Using the above factors and more, one company grouped prospective clients into five buckets: Price Fighters, Range Buyers, Delivery Buyers, Quality Fanatics, and Traditionalists. To optimize the way you work with these different types of clients, each segment needs to be approached quite differently — especially when it comes to pricing and project management.
”Where would you like to sit on our plane?”
Once you’ve identified the segment in which a prospective client belongs, you can develop several different “program levels” for your client’s consideration. These program options feature different levels of outputs (deliverables), but also different grades of day-to-day service. For example, your economy Option C might feature, “Direct access to client service and project managers during regular business hours via phone and email,” whereas your deluxe Option A would also include “On-demand access to the top leaders in the firm for advice and counsel.”
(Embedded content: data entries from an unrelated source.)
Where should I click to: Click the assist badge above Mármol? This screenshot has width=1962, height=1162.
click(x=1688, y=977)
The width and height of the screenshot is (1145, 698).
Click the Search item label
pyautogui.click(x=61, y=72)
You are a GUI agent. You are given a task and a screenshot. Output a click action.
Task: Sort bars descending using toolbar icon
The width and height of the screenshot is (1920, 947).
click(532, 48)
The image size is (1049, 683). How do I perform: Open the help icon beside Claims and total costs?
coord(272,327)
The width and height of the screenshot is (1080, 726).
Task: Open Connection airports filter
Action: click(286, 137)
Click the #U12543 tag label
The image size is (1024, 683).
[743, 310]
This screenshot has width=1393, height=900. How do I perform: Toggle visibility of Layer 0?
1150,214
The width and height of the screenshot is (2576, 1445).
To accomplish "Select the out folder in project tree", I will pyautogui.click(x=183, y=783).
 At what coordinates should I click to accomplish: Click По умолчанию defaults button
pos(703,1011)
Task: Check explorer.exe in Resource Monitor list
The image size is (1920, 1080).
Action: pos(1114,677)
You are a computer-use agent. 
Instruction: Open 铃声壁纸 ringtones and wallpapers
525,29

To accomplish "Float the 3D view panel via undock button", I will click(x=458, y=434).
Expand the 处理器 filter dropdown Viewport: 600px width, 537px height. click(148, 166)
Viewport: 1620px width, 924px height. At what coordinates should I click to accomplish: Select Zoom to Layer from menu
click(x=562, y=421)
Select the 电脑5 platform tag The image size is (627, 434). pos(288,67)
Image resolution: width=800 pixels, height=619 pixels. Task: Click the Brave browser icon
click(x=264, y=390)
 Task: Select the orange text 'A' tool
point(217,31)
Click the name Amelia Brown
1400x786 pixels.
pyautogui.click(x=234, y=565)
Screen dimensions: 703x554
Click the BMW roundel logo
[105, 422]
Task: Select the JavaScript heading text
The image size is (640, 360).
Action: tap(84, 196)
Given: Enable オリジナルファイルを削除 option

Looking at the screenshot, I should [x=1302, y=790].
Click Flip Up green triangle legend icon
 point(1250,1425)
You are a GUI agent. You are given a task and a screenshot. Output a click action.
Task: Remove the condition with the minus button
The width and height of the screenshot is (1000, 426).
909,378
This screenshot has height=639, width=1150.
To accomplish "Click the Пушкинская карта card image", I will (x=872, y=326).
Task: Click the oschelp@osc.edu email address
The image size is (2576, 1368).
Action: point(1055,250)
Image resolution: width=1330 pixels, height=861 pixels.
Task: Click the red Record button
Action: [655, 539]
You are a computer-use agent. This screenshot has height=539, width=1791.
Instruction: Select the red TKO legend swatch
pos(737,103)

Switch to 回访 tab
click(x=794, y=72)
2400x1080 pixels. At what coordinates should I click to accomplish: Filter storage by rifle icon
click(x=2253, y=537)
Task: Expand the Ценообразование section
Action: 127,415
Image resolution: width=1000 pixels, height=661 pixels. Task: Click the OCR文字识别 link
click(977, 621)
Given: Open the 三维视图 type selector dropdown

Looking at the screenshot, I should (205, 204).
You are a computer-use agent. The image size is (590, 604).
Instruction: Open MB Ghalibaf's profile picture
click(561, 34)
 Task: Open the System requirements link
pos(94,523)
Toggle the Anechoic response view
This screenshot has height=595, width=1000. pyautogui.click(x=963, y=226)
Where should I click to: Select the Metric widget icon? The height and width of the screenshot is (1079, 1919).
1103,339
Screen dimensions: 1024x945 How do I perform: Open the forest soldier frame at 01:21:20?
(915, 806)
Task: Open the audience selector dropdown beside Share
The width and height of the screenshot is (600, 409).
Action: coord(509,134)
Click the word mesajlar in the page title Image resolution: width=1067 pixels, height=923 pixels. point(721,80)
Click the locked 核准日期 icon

Other variables in constructing different program levels can include:
- Involvement in the development of strategy vs. fulfilling an existing brief
- Peak vs. off-peak execution and implementation
- Start-to-finish involvement vs. hand-offs to internal resources
- Short- vs. longer-term completion date
- Degree of sell-in meetings and presentations to client management
- Access to specialized resources and services
- Access to digital assets and archives
- Degree of competitive monitoring
- Degree of reporting and record keeping
- Degree of analysis and results measurement
Whether we're talking about an airline or an advertising agency, consider the economic consequences of providing first-class services and resources to every single customer regardless of where they sit on the customer spectrum. Besides being an untenable model that will burn through revenue without producing profits, it will burn through the patience and goodwill of your staff as well.